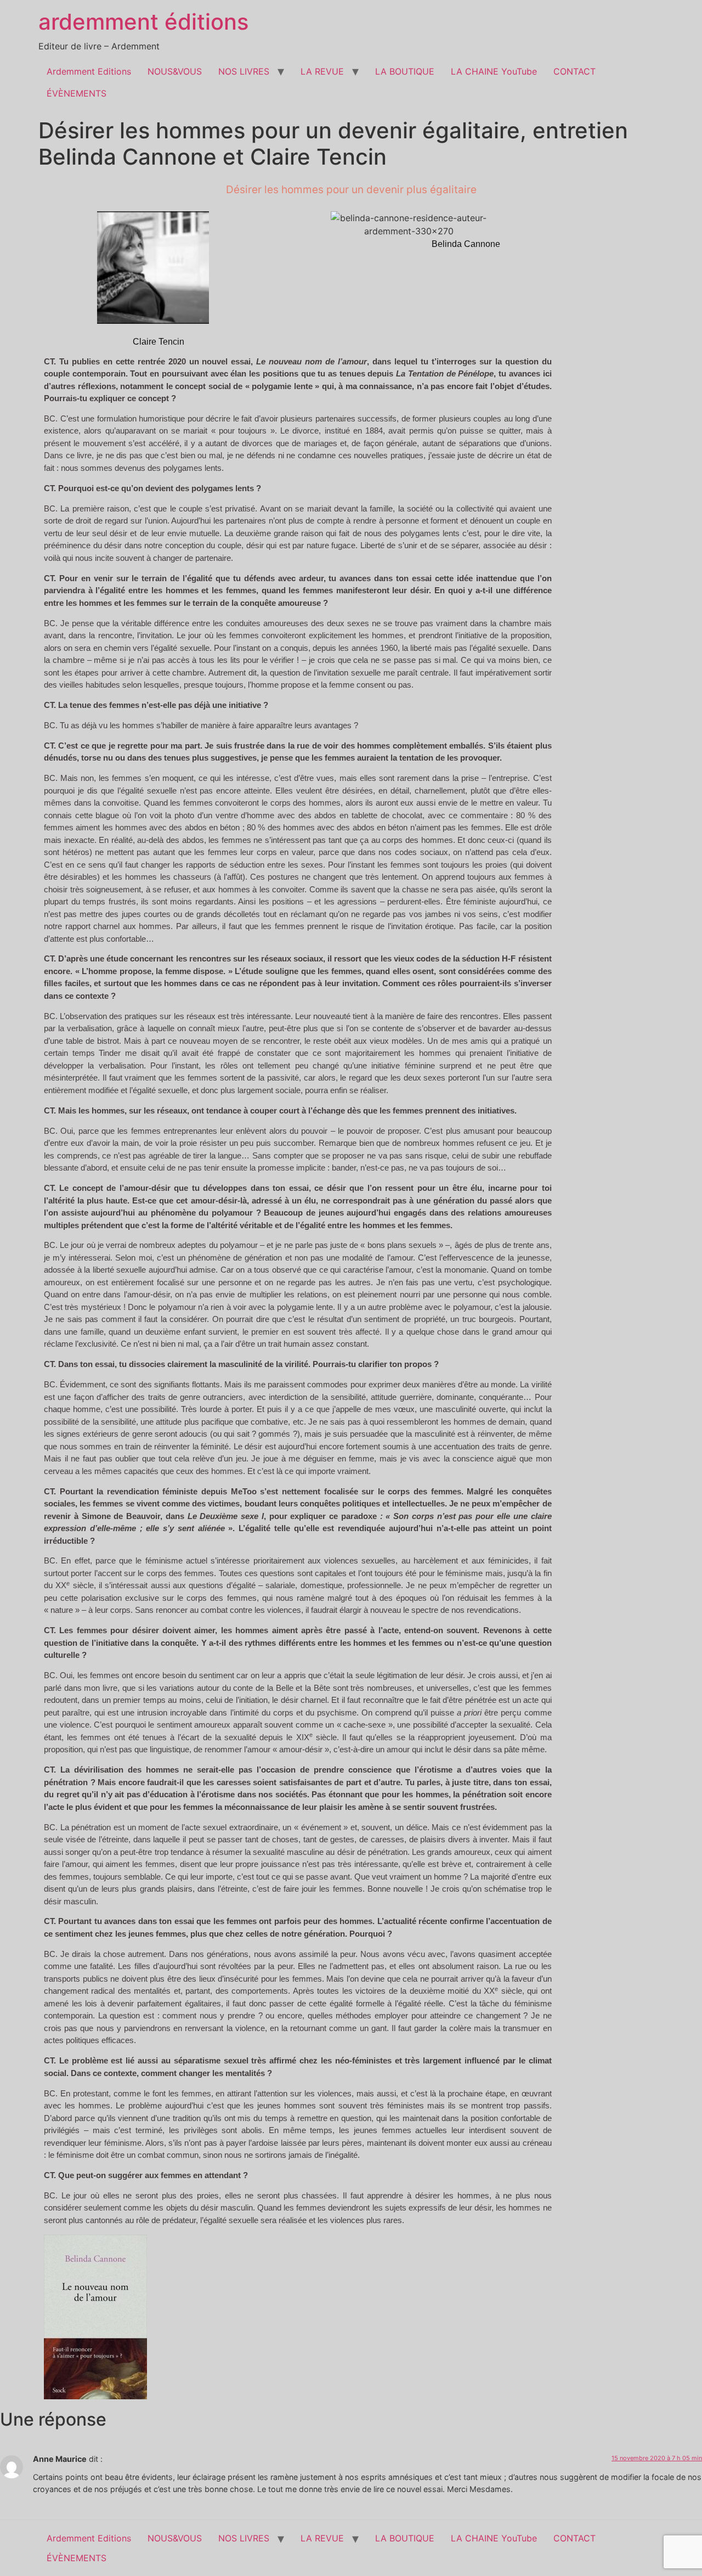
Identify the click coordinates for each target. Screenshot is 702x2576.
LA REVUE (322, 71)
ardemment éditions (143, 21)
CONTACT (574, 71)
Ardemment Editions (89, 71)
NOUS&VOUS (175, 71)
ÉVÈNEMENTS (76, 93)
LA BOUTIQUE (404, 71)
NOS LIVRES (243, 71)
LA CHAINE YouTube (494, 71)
--
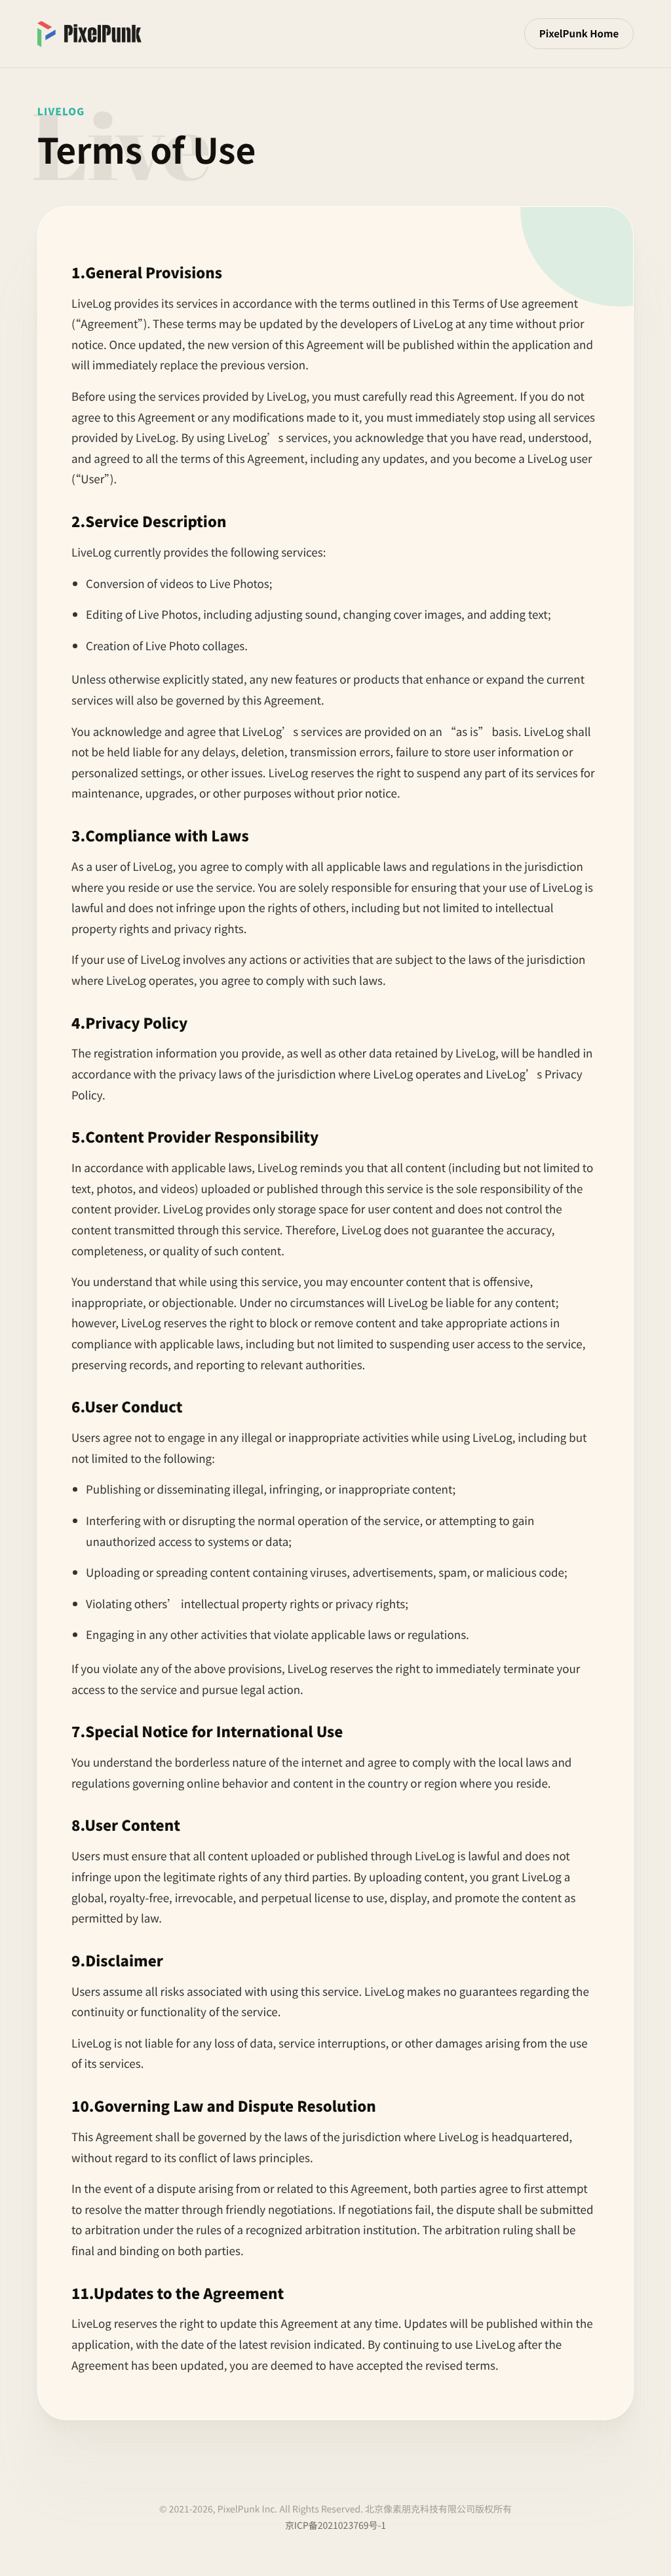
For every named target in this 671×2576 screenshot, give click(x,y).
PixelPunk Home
--
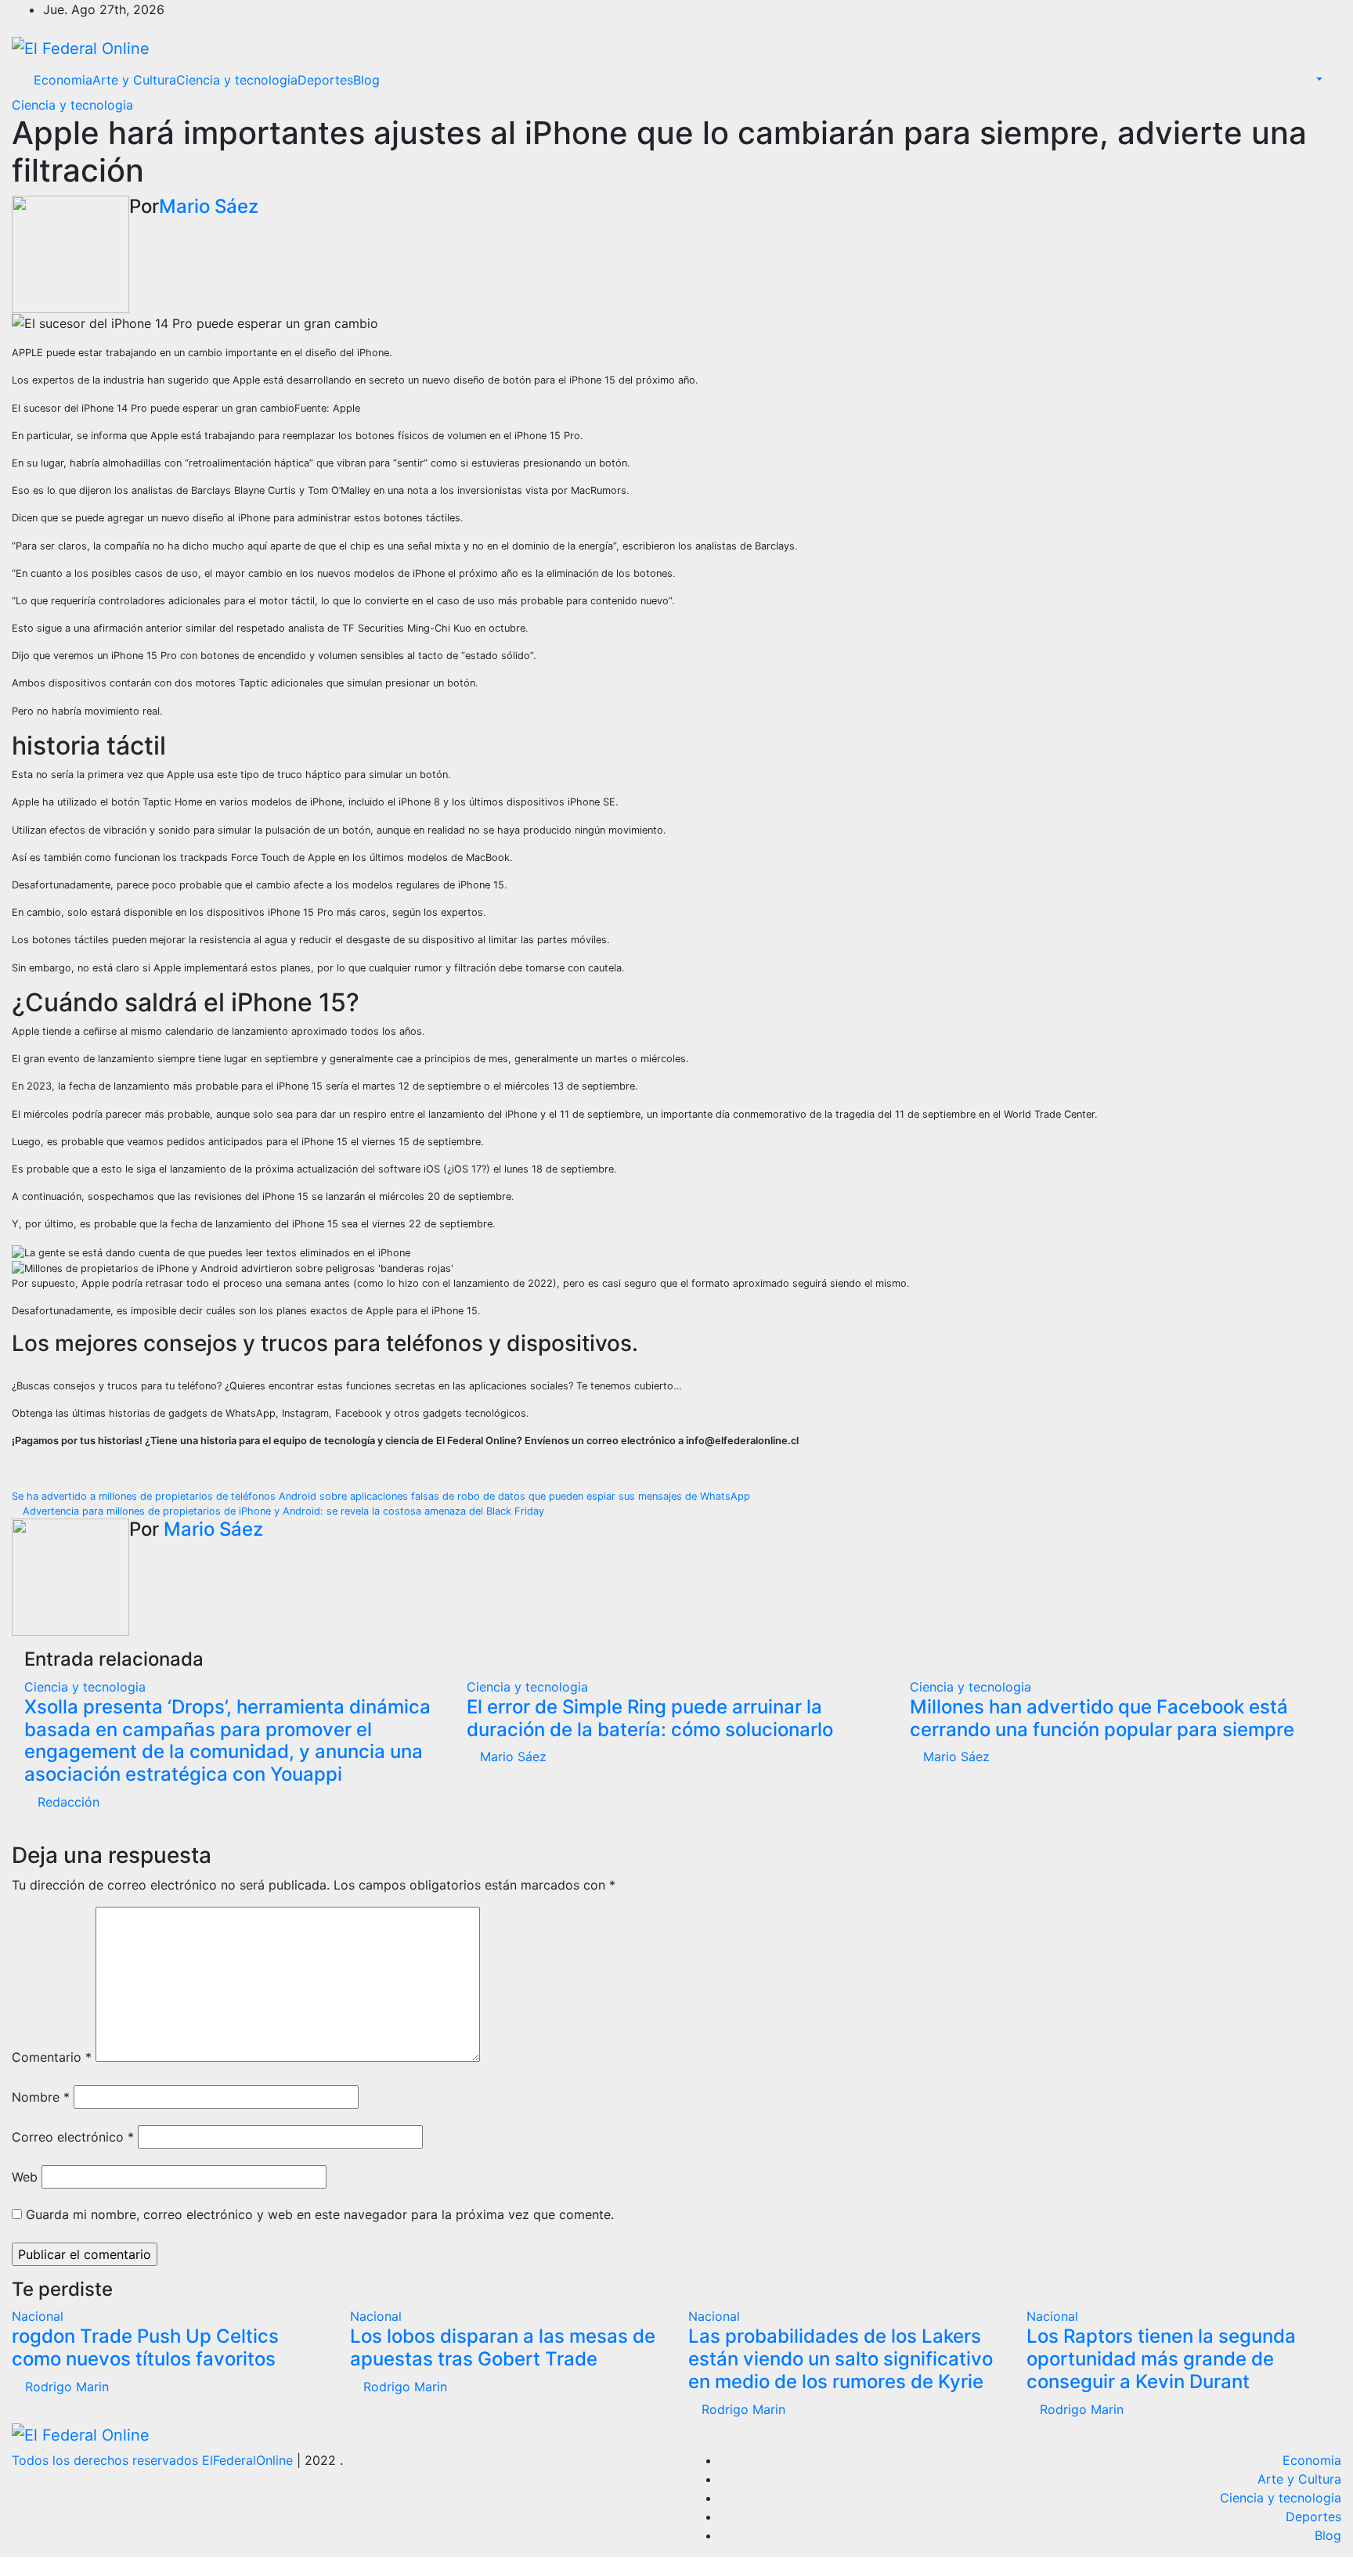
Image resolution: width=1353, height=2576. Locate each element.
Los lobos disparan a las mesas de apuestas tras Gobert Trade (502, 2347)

* **WHAT YOU NEED TO DO**
Copy every line of the data where "target" is found.

* **ANSWER BOX**
Identify the click coordinates for each target. Screenshot is 702x2576.
For every named target in this 671×2576 screenshot, give click(x,y).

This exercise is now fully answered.